*Written task:* Reproduce the material below exactly, from the line with "Enable IstFertigung checkbox" to the line with "Looking at the screenshot, I should [1347, 291].", including both of those lines and nothing else.

*Data provided:*
◆ ◆ ◆
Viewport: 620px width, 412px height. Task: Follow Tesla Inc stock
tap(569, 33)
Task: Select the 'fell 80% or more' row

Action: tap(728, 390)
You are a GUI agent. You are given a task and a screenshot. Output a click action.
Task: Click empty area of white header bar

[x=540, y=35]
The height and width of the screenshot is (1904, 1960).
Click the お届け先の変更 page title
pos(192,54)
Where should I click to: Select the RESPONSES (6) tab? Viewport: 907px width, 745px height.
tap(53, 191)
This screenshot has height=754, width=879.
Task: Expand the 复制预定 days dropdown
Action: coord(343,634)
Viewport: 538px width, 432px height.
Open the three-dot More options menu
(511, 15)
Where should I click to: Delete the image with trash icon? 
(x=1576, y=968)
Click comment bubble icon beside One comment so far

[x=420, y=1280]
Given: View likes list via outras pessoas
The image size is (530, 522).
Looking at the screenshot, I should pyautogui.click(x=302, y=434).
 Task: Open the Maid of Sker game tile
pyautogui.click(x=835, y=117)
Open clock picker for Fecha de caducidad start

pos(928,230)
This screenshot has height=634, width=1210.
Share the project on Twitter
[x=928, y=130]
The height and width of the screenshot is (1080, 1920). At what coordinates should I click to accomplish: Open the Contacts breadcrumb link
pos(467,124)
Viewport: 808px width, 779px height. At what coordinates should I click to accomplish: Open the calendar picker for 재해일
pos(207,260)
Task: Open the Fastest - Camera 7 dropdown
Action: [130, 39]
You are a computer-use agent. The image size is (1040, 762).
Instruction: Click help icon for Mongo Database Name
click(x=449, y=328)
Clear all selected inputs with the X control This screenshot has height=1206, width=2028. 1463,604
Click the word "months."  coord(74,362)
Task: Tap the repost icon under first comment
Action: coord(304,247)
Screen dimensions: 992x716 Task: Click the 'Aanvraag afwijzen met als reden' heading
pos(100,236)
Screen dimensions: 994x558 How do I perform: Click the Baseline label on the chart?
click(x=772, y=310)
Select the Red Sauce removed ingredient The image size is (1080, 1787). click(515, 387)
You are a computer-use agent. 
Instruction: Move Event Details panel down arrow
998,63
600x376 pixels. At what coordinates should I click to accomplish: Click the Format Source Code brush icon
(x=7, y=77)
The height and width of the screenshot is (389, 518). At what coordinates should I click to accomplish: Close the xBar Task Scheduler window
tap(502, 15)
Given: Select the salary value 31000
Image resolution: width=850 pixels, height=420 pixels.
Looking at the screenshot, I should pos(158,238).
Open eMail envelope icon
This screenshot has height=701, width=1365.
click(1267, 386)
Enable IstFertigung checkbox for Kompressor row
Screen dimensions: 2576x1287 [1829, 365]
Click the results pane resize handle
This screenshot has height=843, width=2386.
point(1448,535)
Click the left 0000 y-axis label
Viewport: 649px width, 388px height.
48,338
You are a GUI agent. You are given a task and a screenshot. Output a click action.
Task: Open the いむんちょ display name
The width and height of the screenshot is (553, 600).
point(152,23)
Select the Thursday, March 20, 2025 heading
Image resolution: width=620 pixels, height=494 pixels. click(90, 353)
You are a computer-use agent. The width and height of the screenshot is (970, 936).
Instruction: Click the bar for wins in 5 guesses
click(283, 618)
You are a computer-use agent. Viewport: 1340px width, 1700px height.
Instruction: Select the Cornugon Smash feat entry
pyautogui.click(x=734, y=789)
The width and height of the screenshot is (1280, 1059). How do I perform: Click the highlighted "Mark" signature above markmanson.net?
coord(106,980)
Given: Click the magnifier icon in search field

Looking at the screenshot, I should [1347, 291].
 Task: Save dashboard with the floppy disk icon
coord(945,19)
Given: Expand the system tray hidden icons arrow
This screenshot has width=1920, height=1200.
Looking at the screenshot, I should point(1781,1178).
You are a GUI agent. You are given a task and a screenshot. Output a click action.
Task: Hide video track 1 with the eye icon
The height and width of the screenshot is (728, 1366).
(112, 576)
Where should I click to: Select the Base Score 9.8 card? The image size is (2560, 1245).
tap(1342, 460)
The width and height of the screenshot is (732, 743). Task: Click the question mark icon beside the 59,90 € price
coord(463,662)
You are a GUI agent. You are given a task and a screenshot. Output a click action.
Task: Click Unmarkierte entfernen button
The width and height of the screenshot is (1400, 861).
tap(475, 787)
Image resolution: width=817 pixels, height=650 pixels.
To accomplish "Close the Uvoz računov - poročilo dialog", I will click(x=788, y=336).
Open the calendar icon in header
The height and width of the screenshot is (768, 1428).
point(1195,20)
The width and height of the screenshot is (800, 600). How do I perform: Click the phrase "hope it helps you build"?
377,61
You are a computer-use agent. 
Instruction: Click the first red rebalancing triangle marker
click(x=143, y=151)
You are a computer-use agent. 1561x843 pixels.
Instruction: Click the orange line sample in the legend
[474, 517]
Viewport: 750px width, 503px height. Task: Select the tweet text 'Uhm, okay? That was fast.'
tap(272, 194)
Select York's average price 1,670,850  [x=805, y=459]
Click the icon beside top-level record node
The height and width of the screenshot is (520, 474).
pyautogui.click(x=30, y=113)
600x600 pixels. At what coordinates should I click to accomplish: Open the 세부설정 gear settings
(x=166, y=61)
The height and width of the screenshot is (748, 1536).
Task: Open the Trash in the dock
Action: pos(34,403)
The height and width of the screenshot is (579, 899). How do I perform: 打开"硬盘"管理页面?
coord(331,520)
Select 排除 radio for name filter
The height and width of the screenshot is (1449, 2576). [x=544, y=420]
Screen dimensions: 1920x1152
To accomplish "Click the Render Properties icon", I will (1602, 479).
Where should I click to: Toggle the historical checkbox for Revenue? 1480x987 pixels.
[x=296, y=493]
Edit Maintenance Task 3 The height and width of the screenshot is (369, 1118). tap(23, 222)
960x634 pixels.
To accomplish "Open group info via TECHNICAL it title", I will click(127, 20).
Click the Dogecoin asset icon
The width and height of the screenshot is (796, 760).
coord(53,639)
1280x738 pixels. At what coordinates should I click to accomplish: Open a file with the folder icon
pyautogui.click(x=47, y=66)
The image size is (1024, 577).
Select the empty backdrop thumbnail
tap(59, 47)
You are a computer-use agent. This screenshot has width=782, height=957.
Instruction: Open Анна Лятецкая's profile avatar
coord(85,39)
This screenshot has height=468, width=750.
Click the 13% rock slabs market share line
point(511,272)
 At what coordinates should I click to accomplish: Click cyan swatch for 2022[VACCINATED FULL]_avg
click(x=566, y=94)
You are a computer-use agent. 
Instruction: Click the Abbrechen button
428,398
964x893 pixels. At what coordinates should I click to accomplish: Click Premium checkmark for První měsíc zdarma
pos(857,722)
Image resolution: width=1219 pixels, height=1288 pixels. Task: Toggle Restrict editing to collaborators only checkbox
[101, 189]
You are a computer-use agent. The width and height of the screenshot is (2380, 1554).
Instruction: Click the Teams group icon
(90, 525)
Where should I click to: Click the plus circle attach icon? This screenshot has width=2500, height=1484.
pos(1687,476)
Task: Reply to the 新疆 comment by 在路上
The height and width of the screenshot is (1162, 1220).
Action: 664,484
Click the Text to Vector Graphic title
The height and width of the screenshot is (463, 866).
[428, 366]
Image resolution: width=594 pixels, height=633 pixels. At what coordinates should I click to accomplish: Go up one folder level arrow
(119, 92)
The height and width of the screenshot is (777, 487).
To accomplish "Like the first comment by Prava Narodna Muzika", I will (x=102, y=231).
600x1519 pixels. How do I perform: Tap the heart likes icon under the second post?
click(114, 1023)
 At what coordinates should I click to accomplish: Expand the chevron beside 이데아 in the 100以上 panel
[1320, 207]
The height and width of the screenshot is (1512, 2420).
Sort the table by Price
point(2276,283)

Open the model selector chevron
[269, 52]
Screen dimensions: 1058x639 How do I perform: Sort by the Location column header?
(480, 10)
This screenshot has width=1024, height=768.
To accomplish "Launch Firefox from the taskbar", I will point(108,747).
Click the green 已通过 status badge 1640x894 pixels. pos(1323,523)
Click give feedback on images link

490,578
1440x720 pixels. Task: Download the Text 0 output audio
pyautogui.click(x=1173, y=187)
◆ ◆ ◆
*Completed exercise:*
Enable IstFertigung checkbox for Kompressor row
Screen dimensions: 2576x1287 [1829, 365]
Click the results pane resize handle
This screenshot has height=843, width=2386.
point(1448,535)
Click the left 0000 y-axis label
Viewport: 649px width, 388px height.
48,338
You are a GUI agent. You are given a task and a screenshot. Output a click action.
Task: Open the いむんちょ display name
The width and height of the screenshot is (553, 600).
point(152,23)
Select the Thursday, March 20, 2025 heading
Image resolution: width=620 pixels, height=494 pixels. click(90, 353)
You are a computer-use agent. The width and height of the screenshot is (970, 936).
Instruction: Click the bar for wins in 5 guesses
click(283, 618)
You are a computer-use agent. Viewport: 1340px width, 1700px height.
Instruction: Select the Cornugon Smash feat entry
pyautogui.click(x=734, y=789)
The width and height of the screenshot is (1280, 1059). How do I perform: Click the highlighted "Mark" signature above markmanson.net?
coord(106,980)
Given: Click the magnifier icon in search field

Looking at the screenshot, I should [1347, 291].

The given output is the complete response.